Тогда же он бежит жаловаться к Фадееву и просит у него защиты, а тот увещевает его, объясняя, что партия требует от них поддержки в изобличении врагов, а интеллигенция все делает в белых перчатках. Потом Фадеев открывается перед Зелинским, рассказывая страшную историю о том, как его ненавидит и пытается уничтожить Берия. Рассказ Зелинского настолько витиеват, что в нем непросто отделить правду от лжи[101].
Итак, возвращаясь к началу истории об агентурном донесении некоего Февральского, осмелимся предположить, что этот агентурный псевдоним мог быть намеком именно на Пастернака. Во-первых, на его знаменитое стихотворение «Февраль», и, во-вторых, на его месяц рождения. К этому заключению подталкивает имя еще одного агента, который следил за Исааком Бабелем и о котором уже упоминалось. Имя некоего стукача «Эммануэля» отсылало к отчеству писателя — Эммануилович. Наверное, сочинители этих имен казались себе людьми остроумными. Донесение «Эммануэля» (одно из немногих) было опубликовано в сборнике «Власть и художественная интеллигенция»[102].

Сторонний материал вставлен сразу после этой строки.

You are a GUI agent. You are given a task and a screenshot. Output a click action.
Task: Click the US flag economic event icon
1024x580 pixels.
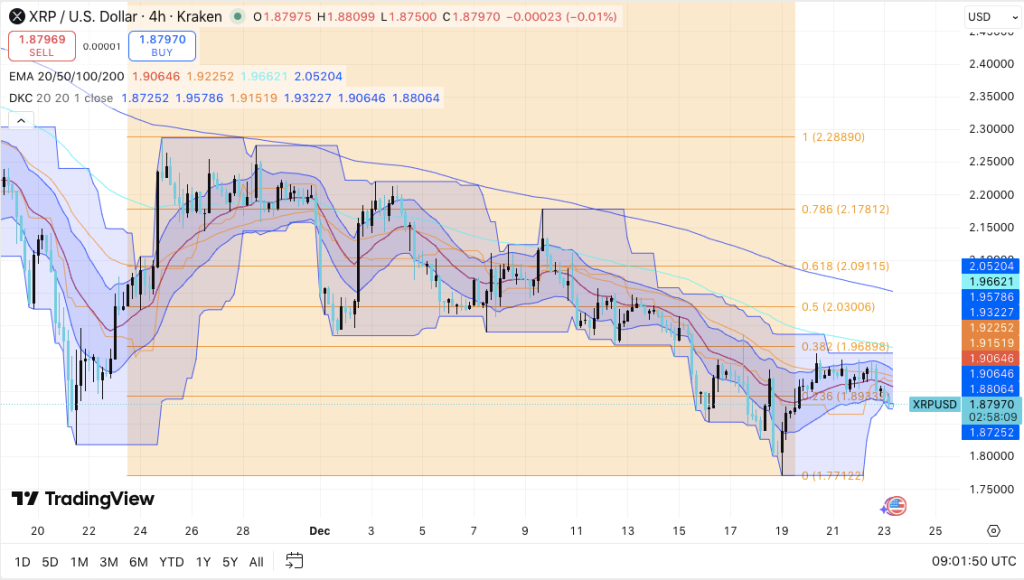tap(897, 507)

Формально пути Зелинского с Тарасенковым кажутся параллельными — оба они поэтические критики, в разное время находившиеся рядом с Цветаевой, Ахматовой, Пастернаком. Однако это лишь внешнее сходство. Зелинский, скорее всего, никогда не действовал по своей воле, его любовь к запретной поэзии ограничивалась светскими разговорами.
То он редактор грузинских переводов Пастернака (в тот момент он заведует национальной литературой в издательстве), то он вынужден писать внутреннюю рецензию на сборник Цветаевой, то на него буквально падает необходимость делать книгу Ахматовой.

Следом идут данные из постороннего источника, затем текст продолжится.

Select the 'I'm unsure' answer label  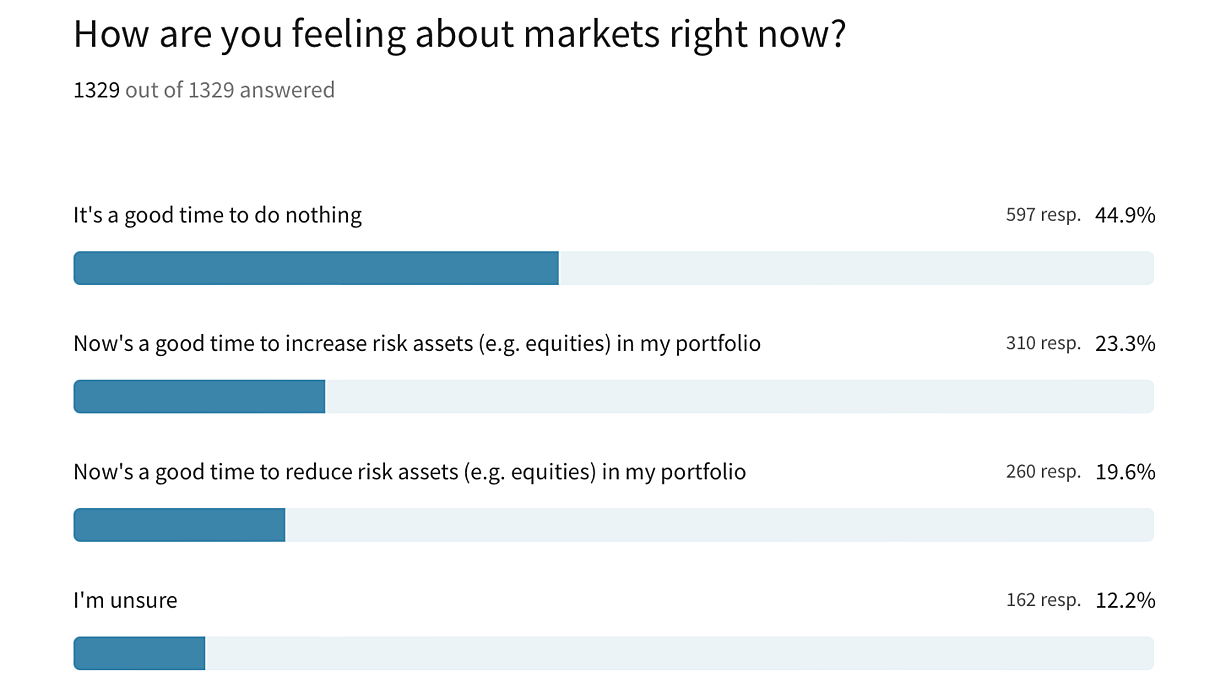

В отличие от Зелинского, Тарасенков сам влезает в истории с публикацией тех или иных любимых поэтов, а потом, когда его застигают врасплох, отказывается от того, что искренне любит.

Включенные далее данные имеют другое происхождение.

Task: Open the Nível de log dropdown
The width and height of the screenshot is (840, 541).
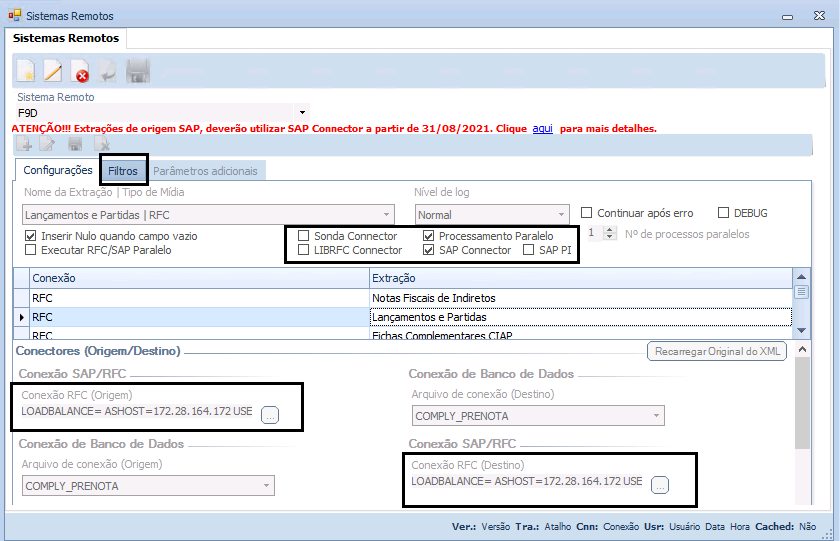Action: [560, 215]
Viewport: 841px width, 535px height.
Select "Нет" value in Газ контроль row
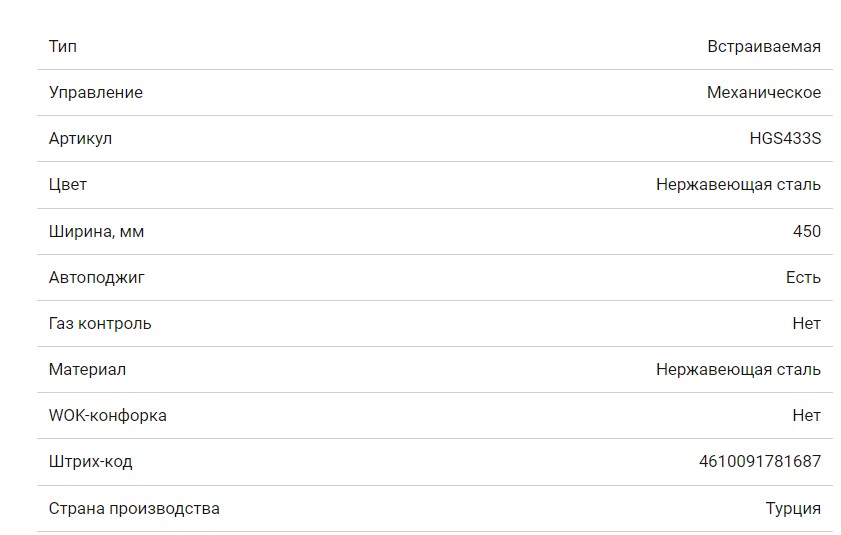tap(806, 323)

Но как мы видим по его работе в «Знамени», как только представлялась возможность, он тут же попытался «протащить» Пастернака, за что в конце концов был изгнан из журнала.
Мог ли Тарасенков быть агентом «Февральским»? Могли его взять после поездки на дачу Пастернака и заставить дать показания? Могли. Тогда ничего не стоило взять любого.
Но ведь есть логика жизни. Мы можем не знать, кто на кого писал доносы, можем подозревать всех или никого, но в каждом следствии есть косвенные улики. Они говорят о том, что все последующие мотивы поступков Тарасенкова по отношению к Пастернаку, все мучения и метания в этом случае просто теряют смысл. Если человек работает осведомителем, доносит на любимого поэта, то зачем так нервно и долго противостоять нажиму Вишневского? Опять и опять выступать на писательских секретариатах, и, как дикий зверь, вилять, крутить, обманывать преследователей. Ведь была спокойная и неспешная жизнь людей, которые сделали свой выбор, строчили наверх доносы и жили в соответствии с платежной ведомостью, где было указано, сколько стоит их работа. Зачем Тарасенков увольнялся из «Знамени», отказываясь писать о Пастернаке?